On macOS, things look a little different, though the goal remains the same. On macOS, they provide instructions for accessing the Terminal app, and then ask you to paste something there. As with Windows, they might just say "press CMD + V", obscuring the fact that they want you to paste something.

No matter which OS you're using, a legitimate website should never require you to paste something outside of your web browser, especially if they're obscuring the fact.
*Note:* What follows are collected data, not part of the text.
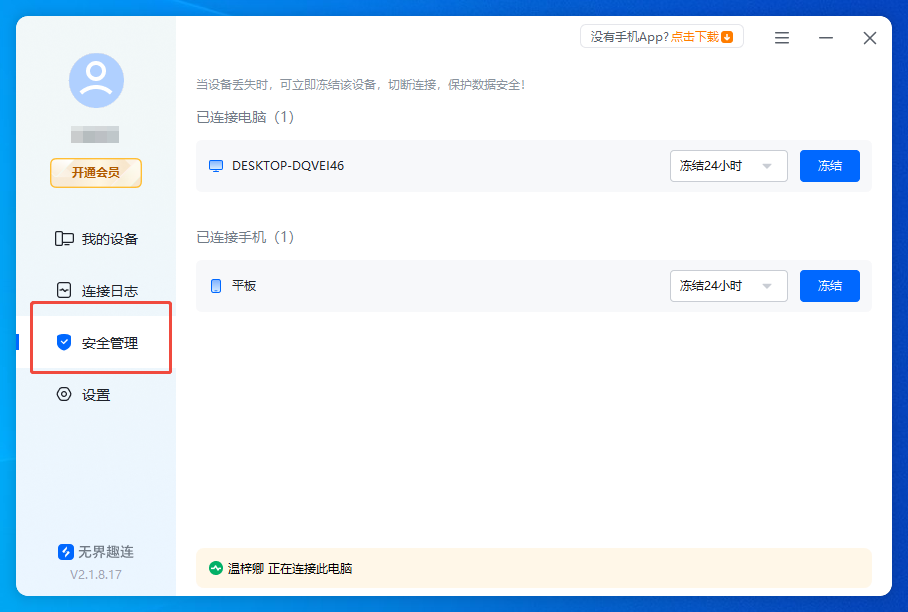
Task: Open the hamburger menu icon at top right
Action: pos(781,37)
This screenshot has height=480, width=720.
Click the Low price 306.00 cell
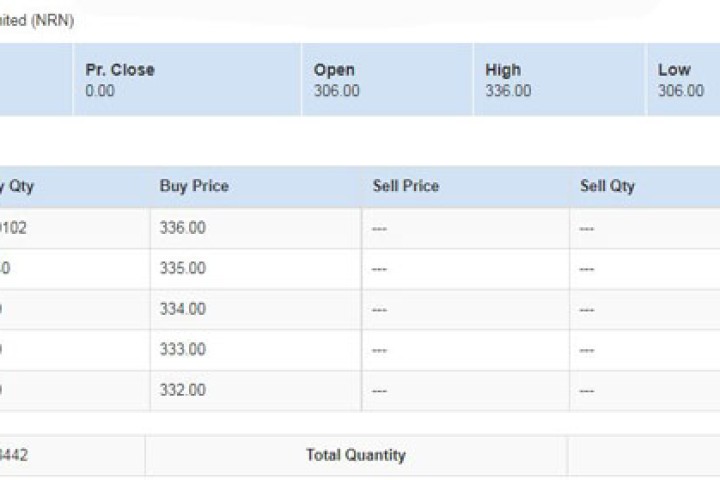tap(680, 91)
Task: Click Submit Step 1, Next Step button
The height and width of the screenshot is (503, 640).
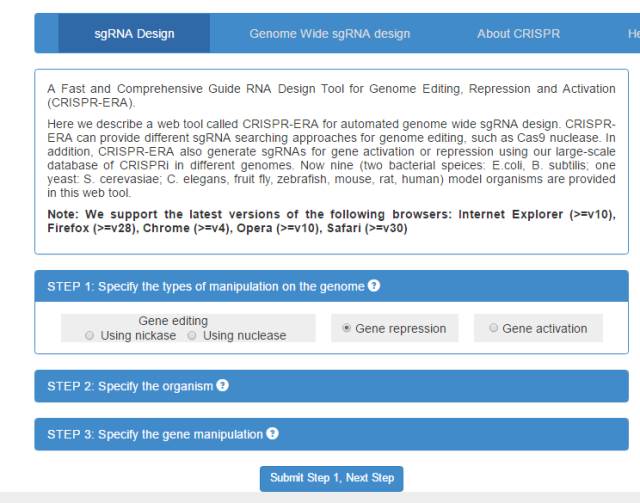Action: (x=331, y=478)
A CATCHA dialog that prompts: Complete these Verification Steps. To better prove you are not a robot, please: 1. Press & hold the Windows Key + R. 2. In the verification window, press Ctrl + V. 3. Press Enter on your keyboard to finish. You will observe and agree 'I am not a robot - reCAPTCHA Verification ID: 1691'
An example of a ClickFix attack for Windows. It mimics the style of Google's reCAPTCHA, and provides instructions for pasting an automatically copied command into the Windows Run dialog.
A Cloudflare screen that says: Unusual Web Traffic Detected ... To proceed, please follow these steps for your operating system: 1. Press Command + Space to open Spotlight. 2. Type Terminal and press Return. 3. Click the copy button to copy the following command: 'I am not a robot: Cloudflare Verification ID: 715921'. 4. Paste (Command + V) the command into Terminal and press Return.
An example of a ClickFix attack for macOS, which impersonates Cloudflare's verification screen. It asks the user to copy a seemingly-harmless command and paste it to the Terminal. In reality, the command that gets copied when the 'Copy' button is clicked is different than the one shown.

If You Fall Victim

If you executed a ClickFix attack on a UF-managed device, report the incident by sending an email to ufirt@ufl.edu or calling 352-273-1344 immediately. Disconnect the machine from the network and stop using it, but do not shut it down or log off.

If the attack happened on a personal computer, immediately disconnect it from the network and refrain from using it further. On another device, change any passwords you've used or stored on the impacted machine. For further guidance, consult a trusted IT professional.